» RECORDS PROVIDED:
────────────────────

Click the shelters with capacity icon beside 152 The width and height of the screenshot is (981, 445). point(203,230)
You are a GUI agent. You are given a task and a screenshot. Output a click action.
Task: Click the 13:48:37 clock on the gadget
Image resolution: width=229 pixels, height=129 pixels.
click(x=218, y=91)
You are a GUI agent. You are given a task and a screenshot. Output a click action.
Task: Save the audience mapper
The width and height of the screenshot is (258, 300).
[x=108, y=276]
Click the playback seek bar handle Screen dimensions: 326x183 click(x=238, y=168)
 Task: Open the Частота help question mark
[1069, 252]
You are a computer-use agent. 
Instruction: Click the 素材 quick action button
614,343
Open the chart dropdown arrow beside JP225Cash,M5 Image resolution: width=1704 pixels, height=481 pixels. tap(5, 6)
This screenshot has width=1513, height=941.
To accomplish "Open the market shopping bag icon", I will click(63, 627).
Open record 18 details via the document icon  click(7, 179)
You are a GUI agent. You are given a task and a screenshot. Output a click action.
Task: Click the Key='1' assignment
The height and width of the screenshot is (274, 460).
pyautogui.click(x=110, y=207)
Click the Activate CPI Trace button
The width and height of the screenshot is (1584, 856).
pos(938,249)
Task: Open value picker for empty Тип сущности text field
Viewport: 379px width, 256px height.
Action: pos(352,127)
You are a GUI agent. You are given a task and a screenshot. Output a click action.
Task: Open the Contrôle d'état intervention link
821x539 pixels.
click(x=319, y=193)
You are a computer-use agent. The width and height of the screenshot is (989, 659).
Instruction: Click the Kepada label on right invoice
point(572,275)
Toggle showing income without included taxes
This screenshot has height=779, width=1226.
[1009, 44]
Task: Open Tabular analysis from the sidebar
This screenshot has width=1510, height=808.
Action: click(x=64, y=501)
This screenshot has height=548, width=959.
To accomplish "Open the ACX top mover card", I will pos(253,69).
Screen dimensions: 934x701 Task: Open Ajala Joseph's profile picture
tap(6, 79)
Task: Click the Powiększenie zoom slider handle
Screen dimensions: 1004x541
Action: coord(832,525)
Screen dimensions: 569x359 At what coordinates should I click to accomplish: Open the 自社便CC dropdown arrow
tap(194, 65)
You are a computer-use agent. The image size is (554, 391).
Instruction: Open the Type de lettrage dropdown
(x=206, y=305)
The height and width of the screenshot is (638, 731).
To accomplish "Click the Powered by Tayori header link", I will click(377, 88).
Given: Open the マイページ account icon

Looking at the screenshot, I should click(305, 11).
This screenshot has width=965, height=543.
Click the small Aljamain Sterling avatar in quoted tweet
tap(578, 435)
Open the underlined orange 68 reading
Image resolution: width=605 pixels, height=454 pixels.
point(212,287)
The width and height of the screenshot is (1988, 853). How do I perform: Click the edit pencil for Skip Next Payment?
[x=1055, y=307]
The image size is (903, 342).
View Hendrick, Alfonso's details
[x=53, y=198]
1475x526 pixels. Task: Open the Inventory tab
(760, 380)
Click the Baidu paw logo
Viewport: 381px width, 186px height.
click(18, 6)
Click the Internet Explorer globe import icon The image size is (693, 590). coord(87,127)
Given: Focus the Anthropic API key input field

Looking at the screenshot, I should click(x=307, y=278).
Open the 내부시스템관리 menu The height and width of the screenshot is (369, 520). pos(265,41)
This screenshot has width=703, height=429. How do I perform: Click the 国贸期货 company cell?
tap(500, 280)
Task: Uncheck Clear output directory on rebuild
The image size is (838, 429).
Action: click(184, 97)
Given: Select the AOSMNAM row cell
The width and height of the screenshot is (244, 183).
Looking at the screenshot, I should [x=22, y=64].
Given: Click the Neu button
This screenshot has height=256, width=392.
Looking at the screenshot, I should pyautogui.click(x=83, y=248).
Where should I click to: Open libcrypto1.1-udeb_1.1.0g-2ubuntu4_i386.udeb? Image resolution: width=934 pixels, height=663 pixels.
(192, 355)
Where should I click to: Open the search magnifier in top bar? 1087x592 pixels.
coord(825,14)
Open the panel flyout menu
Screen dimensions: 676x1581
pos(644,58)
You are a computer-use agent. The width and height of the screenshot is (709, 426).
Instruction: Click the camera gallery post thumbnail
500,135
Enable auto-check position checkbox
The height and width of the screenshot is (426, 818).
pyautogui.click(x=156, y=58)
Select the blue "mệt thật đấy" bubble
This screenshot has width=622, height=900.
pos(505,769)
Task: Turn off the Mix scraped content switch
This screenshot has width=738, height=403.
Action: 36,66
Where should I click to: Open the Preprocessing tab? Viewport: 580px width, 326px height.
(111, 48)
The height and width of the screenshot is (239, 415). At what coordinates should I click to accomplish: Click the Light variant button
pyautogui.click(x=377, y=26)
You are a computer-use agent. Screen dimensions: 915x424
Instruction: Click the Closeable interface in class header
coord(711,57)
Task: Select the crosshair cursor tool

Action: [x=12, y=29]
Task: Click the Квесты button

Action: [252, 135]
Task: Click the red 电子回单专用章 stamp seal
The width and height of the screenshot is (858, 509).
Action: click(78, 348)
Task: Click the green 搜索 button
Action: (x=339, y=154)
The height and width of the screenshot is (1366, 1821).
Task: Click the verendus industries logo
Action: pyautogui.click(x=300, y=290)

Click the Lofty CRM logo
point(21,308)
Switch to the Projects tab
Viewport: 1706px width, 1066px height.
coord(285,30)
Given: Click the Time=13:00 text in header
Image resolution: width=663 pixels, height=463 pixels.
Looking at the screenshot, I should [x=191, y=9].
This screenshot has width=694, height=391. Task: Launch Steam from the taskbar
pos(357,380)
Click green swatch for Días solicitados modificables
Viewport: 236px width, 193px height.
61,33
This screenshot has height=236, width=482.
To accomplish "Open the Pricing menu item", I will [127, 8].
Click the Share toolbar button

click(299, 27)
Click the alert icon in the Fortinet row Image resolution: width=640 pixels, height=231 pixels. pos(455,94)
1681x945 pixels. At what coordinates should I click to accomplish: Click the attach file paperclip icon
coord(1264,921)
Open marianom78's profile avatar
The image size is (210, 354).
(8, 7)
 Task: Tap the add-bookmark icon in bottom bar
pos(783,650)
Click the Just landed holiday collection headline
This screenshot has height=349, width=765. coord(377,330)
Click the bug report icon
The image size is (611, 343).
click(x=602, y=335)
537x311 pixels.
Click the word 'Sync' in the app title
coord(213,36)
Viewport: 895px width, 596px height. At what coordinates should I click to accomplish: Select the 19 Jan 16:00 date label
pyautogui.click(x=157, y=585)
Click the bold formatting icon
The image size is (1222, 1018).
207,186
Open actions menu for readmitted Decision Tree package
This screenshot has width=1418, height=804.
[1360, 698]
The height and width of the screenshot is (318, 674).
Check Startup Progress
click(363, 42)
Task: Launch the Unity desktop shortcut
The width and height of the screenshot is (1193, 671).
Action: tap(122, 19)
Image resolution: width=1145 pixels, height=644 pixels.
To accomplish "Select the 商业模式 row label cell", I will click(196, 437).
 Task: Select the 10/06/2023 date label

────────────────────

» EXERCISE BRIEF: Reproduce all of the entries above verbatim, line for line.

» RESULT BELOW:
Click the shelters with capacity icon beside 152 The width and height of the screenshot is (981, 445). point(203,230)
You are a GUI agent. You are given a task and a screenshot. Output a click action.
Task: Click the 13:48:37 clock on the gadget
Image resolution: width=229 pixels, height=129 pixels.
click(x=218, y=91)
You are a GUI agent. You are given a task and a screenshot. Output a click action.
Task: Save the audience mapper
The width and height of the screenshot is (258, 300).
[x=108, y=276]
Click the playback seek bar handle Screen dimensions: 326x183 click(x=238, y=168)
 Task: Open the Частота help question mark
[1069, 252]
You are a computer-use agent. 
Instruction: Click the 素材 quick action button
614,343
Open the chart dropdown arrow beside JP225Cash,M5 Image resolution: width=1704 pixels, height=481 pixels. tap(5, 6)
This screenshot has width=1513, height=941.
To accomplish "Open the market shopping bag icon", I will click(63, 627).
Open record 18 details via the document icon  click(7, 179)
You are a GUI agent. You are given a task and a screenshot. Output a click action.
Task: Click the Key='1' assignment
The height and width of the screenshot is (274, 460).
pyautogui.click(x=110, y=207)
Click the Activate CPI Trace button
The width and height of the screenshot is (1584, 856).
pos(938,249)
Task: Open value picker for empty Тип сущности text field
Viewport: 379px width, 256px height.
Action: pos(352,127)
You are a GUI agent. You are given a task and a screenshot. Output a click action.
Task: Open the Contrôle d'état intervention link
821x539 pixels.
click(x=319, y=193)
You are a computer-use agent. The width and height of the screenshot is (989, 659).
Instruction: Click the Kepada label on right invoice
point(572,275)
Toggle showing income without included taxes
This screenshot has height=779, width=1226.
[1009, 44]
Task: Open Tabular analysis from the sidebar
This screenshot has width=1510, height=808.
Action: click(x=64, y=501)
This screenshot has height=548, width=959.
To accomplish "Open the ACX top mover card", I will pos(253,69).
Screen dimensions: 934x701 Task: Open Ajala Joseph's profile picture
tap(6, 79)
Task: Click the Powiększenie zoom slider handle
Screen dimensions: 1004x541
Action: coord(832,525)
Screen dimensions: 569x359 At what coordinates should I click to accomplish: Open the 自社便CC dropdown arrow
tap(194, 65)
You are a computer-use agent. The image size is (554, 391).
Instruction: Open the Type de lettrage dropdown
(x=206, y=305)
The height and width of the screenshot is (638, 731).
To accomplish "Click the Powered by Tayori header link", I will click(377, 88).
Given: Open the マイページ account icon

Looking at the screenshot, I should click(305, 11).
This screenshot has width=965, height=543.
Click the small Aljamain Sterling avatar in quoted tweet
tap(578, 435)
Open the underlined orange 68 reading
Image resolution: width=605 pixels, height=454 pixels.
point(212,287)
The width and height of the screenshot is (1988, 853). How do I perform: Click the edit pencil for Skip Next Payment?
[x=1055, y=307]
The image size is (903, 342).
View Hendrick, Alfonso's details
[x=53, y=198]
1475x526 pixels. Task: Open the Inventory tab
(760, 380)
Click the Baidu paw logo
Viewport: 381px width, 186px height.
click(18, 6)
Click the Internet Explorer globe import icon The image size is (693, 590). coord(87,127)
Given: Focus the Anthropic API key input field

Looking at the screenshot, I should click(x=307, y=278).
Open the 내부시스템관리 menu The height and width of the screenshot is (369, 520). pos(265,41)
This screenshot has width=703, height=429. How do I perform: Click the 国贸期货 company cell?
tap(500, 280)
Task: Uncheck Clear output directory on rebuild
The image size is (838, 429).
Action: click(184, 97)
Given: Select the AOSMNAM row cell
The width and height of the screenshot is (244, 183).
Looking at the screenshot, I should [x=22, y=64].
Given: Click the Neu button
This screenshot has height=256, width=392.
Looking at the screenshot, I should pyautogui.click(x=83, y=248).
Where should I click to: Open libcrypto1.1-udeb_1.1.0g-2ubuntu4_i386.udeb? Image resolution: width=934 pixels, height=663 pixels.
(192, 355)
Where should I click to: Open the search magnifier in top bar? 1087x592 pixels.
coord(825,14)
Open the panel flyout menu
Screen dimensions: 676x1581
pos(644,58)
You are a computer-use agent. The width and height of the screenshot is (709, 426).
Instruction: Click the camera gallery post thumbnail
500,135
Enable auto-check position checkbox
The height and width of the screenshot is (426, 818).
pyautogui.click(x=156, y=58)
Select the blue "mệt thật đấy" bubble
This screenshot has width=622, height=900.
pos(505,769)
Task: Turn off the Mix scraped content switch
This screenshot has width=738, height=403.
Action: 36,66
Where should I click to: Open the Preprocessing tab? Viewport: 580px width, 326px height.
(111, 48)
The height and width of the screenshot is (239, 415). At what coordinates should I click to accomplish: Click the Light variant button
pyautogui.click(x=377, y=26)
You are a computer-use agent. Screen dimensions: 915x424
Instruction: Click the Closeable interface in class header
coord(711,57)
Task: Select the crosshair cursor tool

Action: [x=12, y=29]
Task: Click the Квесты button

Action: [252, 135]
Task: Click the red 电子回单专用章 stamp seal
The width and height of the screenshot is (858, 509).
Action: click(78, 348)
Task: Click the green 搜索 button
Action: (x=339, y=154)
The height and width of the screenshot is (1366, 1821).
Task: Click the verendus industries logo
Action: pyautogui.click(x=300, y=290)

Click the Lofty CRM logo
point(21,308)
Switch to the Projects tab
Viewport: 1706px width, 1066px height.
coord(285,30)
Given: Click the Time=13:00 text in header
Image resolution: width=663 pixels, height=463 pixels.
Looking at the screenshot, I should [x=191, y=9].
This screenshot has width=694, height=391. Task: Launch Steam from the taskbar
pos(357,380)
Click green swatch for Días solicitados modificables
Viewport: 236px width, 193px height.
61,33
This screenshot has height=236, width=482.
To accomplish "Open the Pricing menu item", I will [127, 8].
Click the Share toolbar button

click(299, 27)
Click the alert icon in the Fortinet row Image resolution: width=640 pixels, height=231 pixels. pos(455,94)
1681x945 pixels. At what coordinates should I click to accomplish: Click the attach file paperclip icon
coord(1264,921)
Open marianom78's profile avatar
The image size is (210, 354).
(8, 7)
 Task: Tap the add-bookmark icon in bottom bar
pos(783,650)
Click the Just landed holiday collection headline
This screenshot has height=349, width=765. coord(377,330)
Click the bug report icon
The image size is (611, 343).
click(x=602, y=335)
537x311 pixels.
Click the word 'Sync' in the app title
coord(213,36)
Viewport: 895px width, 596px height. At what coordinates should I click to accomplish: Select the 19 Jan 16:00 date label
pyautogui.click(x=157, y=585)
Click the bold formatting icon
The image size is (1222, 1018).
207,186
Open actions menu for readmitted Decision Tree package
This screenshot has width=1418, height=804.
[1360, 698]
The height and width of the screenshot is (318, 674).
Check Startup Progress
click(363, 42)
Task: Launch the Unity desktop shortcut
The width and height of the screenshot is (1193, 671).
Action: tap(122, 19)
Image resolution: width=1145 pixels, height=644 pixels.
To accomplish "Select the 商业模式 row label cell", I will click(196, 437).
 Task: Select the 10/06/2023 date label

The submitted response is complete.